Since connecting to Teradata from MRI ruby is not really a thing yet, this gem wraps jdbc-teradata, which of course only runs on JRuby.

usage

#Gemfile
gem 'teradata-extractor'
bundle install
extractor = TeradataExtractor::Query.new("server_name", "user", "password")

> #ruby Enumerator
> enum = extractor.enumerable("select Top 2 name, id, email_address, favorite_liquor from td.people_stuff")
=> #<Enumerator: #<JRuby::Generator::Threaded:...>
> enum.to_a
=> [{:name => "Steve", :id => 111, :email_address => "thestevemitchell@gmail.com", :favorite_liquor => "ALL"},
{:name => "Jerry", :id => 231, :email_address => "Jerry@jerrinson.com", :favorite_liquor => "none"}]
> #You get the idea...it's a ruby Enumberable

> #ruby String in CSV format
> headers, rows = extractor.csv_string_io("select Top 2 name, id, email_address, favorite_liquor from td.people_stuff")
=> [[:name, :id, :email_address, :favorite_liquor],
 <Enumerator: #<JRuby::Generator::Threaded:...>]
> rows.class
=> Enumerator
> rows.next
=> "Steve,111,thestevemitchell@gmail.com,ALL\nJerry,231,Jerry@jerrinson.com,none\n"
> #Next returns MORE THAN ONE ROW in CSV format.  See note on fetch_size  

Note on fetch_size

Both #enumerator and #csv_string_io have an optional second parameter, "fetch_size". When calling #enumerator, fetch_size is purely a performance concern. The enumerator returned will still yeild only 1 row when iterated using enum.next. Fetch size is an instruction to the Teradata resultSet object that tells it how many results it should fetch from the database at a time.

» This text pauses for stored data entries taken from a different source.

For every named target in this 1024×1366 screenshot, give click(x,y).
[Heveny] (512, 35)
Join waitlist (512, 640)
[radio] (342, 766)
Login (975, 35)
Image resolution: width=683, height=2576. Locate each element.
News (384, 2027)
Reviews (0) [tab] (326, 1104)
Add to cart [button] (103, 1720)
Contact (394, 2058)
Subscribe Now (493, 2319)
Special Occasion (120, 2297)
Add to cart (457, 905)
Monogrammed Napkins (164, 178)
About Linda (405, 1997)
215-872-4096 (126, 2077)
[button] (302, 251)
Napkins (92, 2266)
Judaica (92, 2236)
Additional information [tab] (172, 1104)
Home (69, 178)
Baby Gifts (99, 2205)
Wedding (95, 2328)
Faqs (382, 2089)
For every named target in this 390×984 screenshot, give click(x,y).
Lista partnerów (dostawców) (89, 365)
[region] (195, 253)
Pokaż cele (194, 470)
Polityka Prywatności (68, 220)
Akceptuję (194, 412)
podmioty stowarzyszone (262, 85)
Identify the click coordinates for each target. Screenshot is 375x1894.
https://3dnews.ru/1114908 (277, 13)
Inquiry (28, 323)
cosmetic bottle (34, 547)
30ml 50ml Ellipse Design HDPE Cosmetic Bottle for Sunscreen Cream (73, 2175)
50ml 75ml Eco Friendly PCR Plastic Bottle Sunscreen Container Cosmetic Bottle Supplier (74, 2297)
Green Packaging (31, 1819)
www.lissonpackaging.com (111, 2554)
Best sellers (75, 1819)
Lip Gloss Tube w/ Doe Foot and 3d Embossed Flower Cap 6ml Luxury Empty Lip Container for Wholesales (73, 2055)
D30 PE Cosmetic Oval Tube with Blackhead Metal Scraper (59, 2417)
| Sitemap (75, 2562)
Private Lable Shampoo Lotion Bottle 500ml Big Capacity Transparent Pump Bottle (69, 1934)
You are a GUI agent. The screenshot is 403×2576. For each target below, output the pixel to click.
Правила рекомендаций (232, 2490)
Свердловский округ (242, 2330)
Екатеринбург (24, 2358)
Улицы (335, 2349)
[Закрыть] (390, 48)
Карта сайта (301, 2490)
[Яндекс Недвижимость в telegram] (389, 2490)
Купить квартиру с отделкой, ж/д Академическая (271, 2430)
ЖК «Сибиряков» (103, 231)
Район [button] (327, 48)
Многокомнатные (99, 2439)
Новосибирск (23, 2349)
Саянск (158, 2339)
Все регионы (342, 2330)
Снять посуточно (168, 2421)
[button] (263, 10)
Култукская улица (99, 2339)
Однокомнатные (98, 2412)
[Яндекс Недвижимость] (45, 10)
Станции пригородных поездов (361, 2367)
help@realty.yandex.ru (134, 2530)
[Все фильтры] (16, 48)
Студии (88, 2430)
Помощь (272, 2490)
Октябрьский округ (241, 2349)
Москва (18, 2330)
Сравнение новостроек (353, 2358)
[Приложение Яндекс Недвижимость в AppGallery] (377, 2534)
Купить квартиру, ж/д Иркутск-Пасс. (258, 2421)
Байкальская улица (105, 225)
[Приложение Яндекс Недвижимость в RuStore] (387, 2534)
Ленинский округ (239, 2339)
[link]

When calling #csv_string_io, fetch_size is significant. For convenience, #csv_string_io bundles rows into groups. So each call to rows.next will yeild a StringIO representing 1000 rows by default. If you like you can pass fetch_size of 1 to get a single row at a time. But if you're using something like https://github.com/theSteveMitchell/postgres_upsert, getting rows in a group is much more efficient, and convenient. You can just...

extractor = TeradataExtractor::Query.new(server_name, user_name, password)
headers, enum = extractor.csv_string_io("select name, id, email_address, favorite_liquor from td.people_stuff")
enum.each do |csv_stringio|
  Person.pg_upsert(csv_stringio, {header: false, columns: headers})
end

To-do's

  • support more robust conversion from java sql datatypes to ruby objects. Currently only Date and BigDecimal are handled, other data types like String and Integer are done implicitly.

Note on Patches/Pull Requests

  • Fork the project
  • add your feature/fix to your fork(specs please)
  • submit a PR
  • Lay back and bask in the karma you've earned.
  • If you find an issue but can't fix in in a PR, please log an issue. I'll do my best.